In far too many cases, people are shot by their own weapons — either accidentally or during domestic disputes or even as they are being robbed. Worse, children are too often able to get their hands on loaded weapons with tragic results.
And all this local gun violence comes in the wake of a new study released by a University of Pennsylvania professor that found people in possession of a gun were 4.5 times more likely to be shot in an assault than those not possessing a gun.
“This study helps resolve the long-standing debate about whether guns are protective or perilous,” said study author Charles C. Branas, associate professor of epidemiology. “Will possessing a firearm always safeguard against harm or will it promote a false sense of security?”
Probably the latter.
That’s not to say that people don’t have Second Amendment rights or shouldn’t be allowed to carry concealed weapons.
But if you do have guns, you should have the proper training to use them — particularly in stressful, threatening situations. More importantly, guns should always be locked up safely away from children.
And don’t fool yourself into believing that because you’re carrying a weapon, you’re invulnerable to criminals — or even your own friends or family members.
If this study is accurate, you are, statistically speaking, more at risk.”
York Daily Record link
Last week was a tragic week for the Hain family and the many people who knew them. A man who was to be the protector, the husband, lover, father, shot and killed his wife because she had asked for a divorce. This story is tragic enough because domestic violence is so rampant in our society, but what makes it worse is that some people believe that Meleanie somehow brought this ending on herself or deserved a brutal death because she was a gun-rights activist.

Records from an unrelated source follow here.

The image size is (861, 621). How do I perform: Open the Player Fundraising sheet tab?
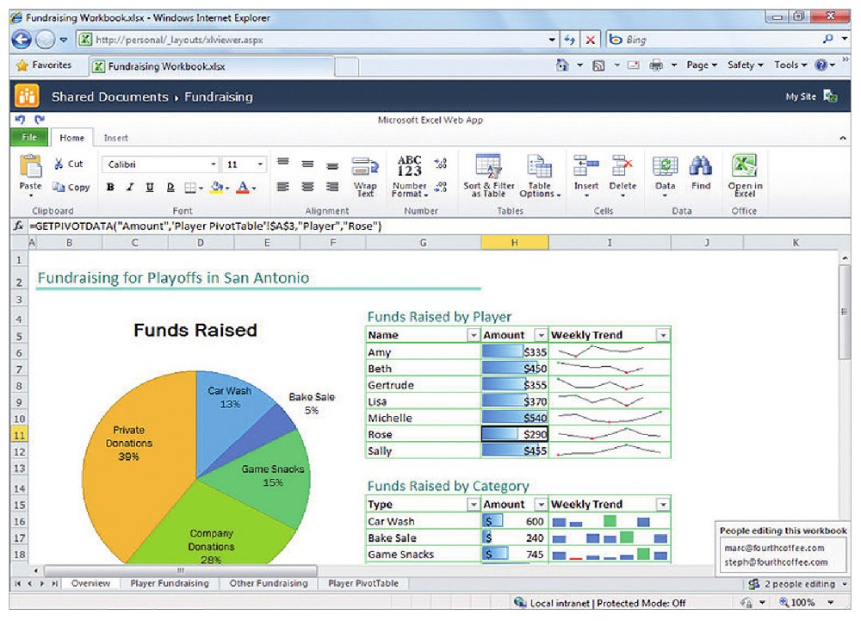click(169, 583)
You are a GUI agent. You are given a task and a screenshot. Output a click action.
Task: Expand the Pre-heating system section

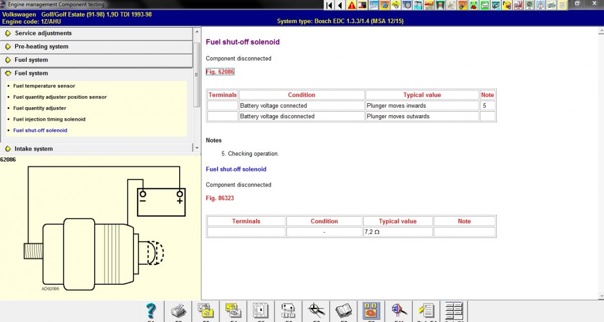(x=41, y=46)
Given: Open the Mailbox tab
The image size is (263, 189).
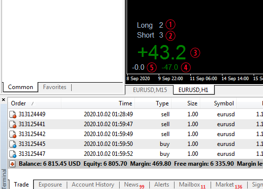Looking at the screenshot, I should click(x=192, y=185).
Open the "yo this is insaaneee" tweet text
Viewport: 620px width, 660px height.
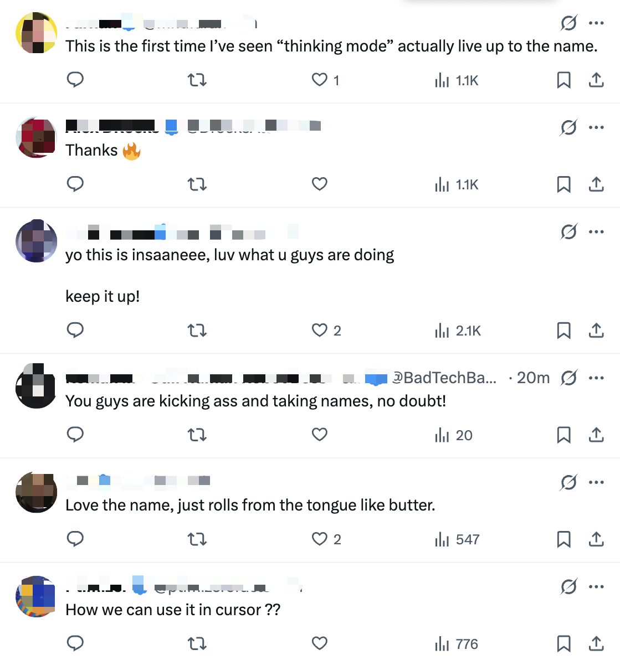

We all know about Meleanie, the “gun toting soccer mom” as the media portrayed her, SHEFEARSNOTHING to those of us who were privileged with knowing her via the Pennsylvania Firearms Owners Association (PAFOA). Meleanie believed in her Second Amendment rights enough to go to court to defend those rights and become the focus of ridicule by not only the media, but of the anti-gun movement.
Now, in death, she is mourned by her friends and family, and even more ridiculed by people who have been quick to use her story as propaganda. In the first days following Meleanie’s death, many comments were posted on news websites by readers that believe she deserved to be shot just because she was a gun owner, some even celebrated her death. It disgusts me to no end.
Meleanie carried a gun to protect her family. None of us would ever expect that the biggest threat to our lives would come from within. Regardless of the fact that there were marital problems, I’m sure Meleanie didn’t fathom that her husband would ambush and kill her.
The main-stream media and anti-gun groups love to use statistics.
“people in possession of a gun were 4.5 times more likely to be shot in an assault than those not possessing a gun.”
Aside from the fact that groups like the Brady Bunch intentionally misrepresent statistics, what they never point out is that guns are used by law-abiding citizens every day, to the tune of 2.5 million times a year, to deter crime. In 2006 there were 30,896 firearm related deaths. Out of that number 16,883 were suicides, I don’t count them a firearm related deaths because those people would have just found another way to end it.
We have 70-80 million firearm owners in this country with 14,013 dying from firearms other than suicides. If my math is right, that equals about 2 % of gun owners. By comparison, there are 62 mil vehicles in the US . There were 42,642 vehicle related fatalities (2006), that’s 6.85 % meaning you are three times more likely to die in or by your car then your gun.
Of course, many of the people killed by firearms each year aren’t gun owners (and many of them aren’t innocent) so the percentage is even lower, that’s why I don’t buy the 4-5 times more likely statistic. What I do know, from professionals I train with and people I meet who have been involved in a violent encounter, is that if you are unarmed or unwilling to defend yourself, your life has only the value your attacker desires. Either way you end up a statistic, I personally would rather be a live one.